The proposed child-support increase also imposes inflated child-support obligations on upper-income households, and relies on an inaccurate history of Virginia’s child support schedule. The following passage on page 1 of the Child Support Guidelines Review panel report is not true, since the legislature revised the upper end of the child support schedule (for households making over $10,000 per month) in 1995 to reduce obligations at such levels:

Although there have been several changes to the narrative portion of the guidelines statutes since their original enactment, Virginia has never updated the actual table of obligation amounts titled Schedule of Monthly Basic Child Support Obligations found at Va. Code § 20-108.2(B). Virginia is one of only eight states never to have updated and revised its original guideline schedule.

But the legislature did revise the child support schedule in 1995, through HB 945, signed into law on Jan. 25, 1995. That bill properly got rid of some of the excessiveness of the child support levels for upper-income households. A Virginia legislative web page describing that bill and its history is found here.

The panel’s proposed schedule partly nullifies the 1995 change by reinstating in part the excessive child support amounts for upper-income households contained in the original 1988 child support schedule.  It increases child support obligations by more than a quarter for many such households.

This increase is not warranted. While the panel did not fully restore the excessiveness of the original 1988 schedule as to such households — recognizing that they have faced a tax increase that reduces their income to spend on children (the new 0.9% Obamacare Medicare tax on upper income households’ earned income), there is no sign that it took into account other, far more significant recent tax increases on upper-income households that recently went into effect that will reduce disposable income for such households, such as the 3.8% Net Investment Tax contained in the Affordable Care Act (levied on capital gains, dividends, investment interest, passive rental income, and other investment income), and the additional increase in capital gains tax rates and dividend tax rates from 15% to 20% for many households that recently went into effect as part of the earlier deal between the President and Congressional leaders to resolve the so-called Fiscal Cliff.  For a discussion of the Medicare tax and the Net Investment Tax, see this link at Forbes Magazine.

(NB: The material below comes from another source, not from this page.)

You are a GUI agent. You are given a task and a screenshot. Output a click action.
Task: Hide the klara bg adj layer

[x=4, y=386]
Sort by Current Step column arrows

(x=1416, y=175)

(Note that recipients of child-support do not have to pay tax on it, and child-support payments are not tax-deductible for the non-custodial parent. Earlier, I discussed how the child-support schedule ignores tax benefits that disproportionately benefit lower-income households. The IRS Form 1040 can be found here. The $3,900 tax exemption per child is listed right on line 42 (“Exemptions. Multiply $3,650 by the number on line 6d.”) The additional tax credit of $1,000 per child claimable on line 51 is made clear on pg. 45 of the instructions for the IRS Form 1040 form. See 1040 Instructions, currently available here. In addition, a federal tax credit of up to around $1,000 per child is available for day-care, on line 48 of the Form 1040, called the “Credit for child and dependent care expenses.” (The credit can be computed on IRS form 2441, which can be found here.) The custodial parent’s daycare expenses can also be deducted on the Virginia tax return, see “Child and Dependent Care Expenses Deduction” available here. Yet non-custodial parents are ordered to pay day-care expenses anyway, on top of the amount contained in the child-support schedule, as the decision in Herring v. Herring (2000) illustrates. In that case, $667 per month in daycare was added on top of the $675 per month from the child-support schedule. See Va. Code § 20-108.2(F). Custodial parents with incomes below $37,870-46,227 per year (depending on their number of children) can also claim a refundable “earned income tax credit” for qualifying “children” who “lived with” them on line 64a of the Form 1040. See 1040 Instructions at pp. 51.)